Even the first seen rule itself is difficult to encode reliably in the presence of network latency, and whilst it could be resolved via encoding forced block races in most cases, complex cases involving multiple sets of double-spends can cause two sets of nodes to permanently disagree and persistently split from one another. I’m pretty sure this is why the original Bitcoin was coded the way it was, instead of enforcing this rule ruthlessly down to the millisecond.
The point is that code isn’t perfect and sometimes humans intervene. This has happened throughout Bitcoin’s history. The goal of Bitcoin is to produce a persistent and reliable record of what happened on the network. That goal is met by nodes observing, recording and if necessary, taking manual action to ensure the record is accurate and absent of fraud. These actions can be taken by many miners independently and with little or no coordination because truth is relatively easy to find consensus upon.
Those records go well beyond what is recorded in the blockchain. And those records are also being put to good use as further evidence of past events. It is a far more manual process to match up the log files of hundreds of independent machines, but that evidence is just as useful.
The role of MinerID
There have been a lot of questions and comments about the role of MinerID in addressing these recent attacks. What we saw there was something unusual in that the attacker was impersonating other miners (Zulupool and then TAAL) and even using those miners’ payout addresses. In the case of TAAL being impersonated, this was readily apparent because TAAL routinely signs their blocks with MinerID, so the presence of large numbers of blocks that were not signed immediately created a red flag that impersonation was in play. It also happened to make it easier to identify attacker blocks in this case.
MinerID can play many further roles in building trust with miners through hard-earned proof-of-work reputation. It will, in the future, ensure miners have fast and reliable communication channels to each other in the event of attack scenarios or other critical network-wide events.
For more details on MinerID see: https://github.com/bitcoin-sv-specs/brfc-minerid
Future responses
Whilst the response put in place was effective and can be repeated, it can be improved upon further. There are several default behavioural changes to the BSV Node software that can be put into place and a raft of other mitigating measures, tools, operational processes etc.
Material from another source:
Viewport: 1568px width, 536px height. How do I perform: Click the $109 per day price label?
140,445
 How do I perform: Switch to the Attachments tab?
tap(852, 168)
For obvious security reasons, these measures will be disclosed only once they are ready to be deployed, so as not to flag any potential vectors of attack. Many of the best minds in Bitcoin infrastructure have been working on these issues throughout and will continue to do so until all of the learnings that have been absorbed from these incidents have been turned into operational and code responses.
One of the primary issues this highlights though is the need for active monitoring of events on the network and the availability of skilled human operators, as well as strong communication channels between corporate actors. Any financial system worth existing has 24/7 operations centres monitoring systems continuously. These already exist on the BSV network, but that operational monitoring capability is now much stronger and interconnected than it was.
Conclusion
Ultimately, the Bitcoin white paper described a set of required behaviours for the Bitcoin protocol to function correctly. Most of this can be automated algorithmically and in time more of it will. But it is not always practical to express a rule algorithmically without opening up potential attack vectors when the algorithm is used maliciously, which is why human judgement and intervention is occasionally required. Bitcoin is not code, it is a system of multiple independent parties enforcing a ruleset and rejecting violations of that ruleset by other parties.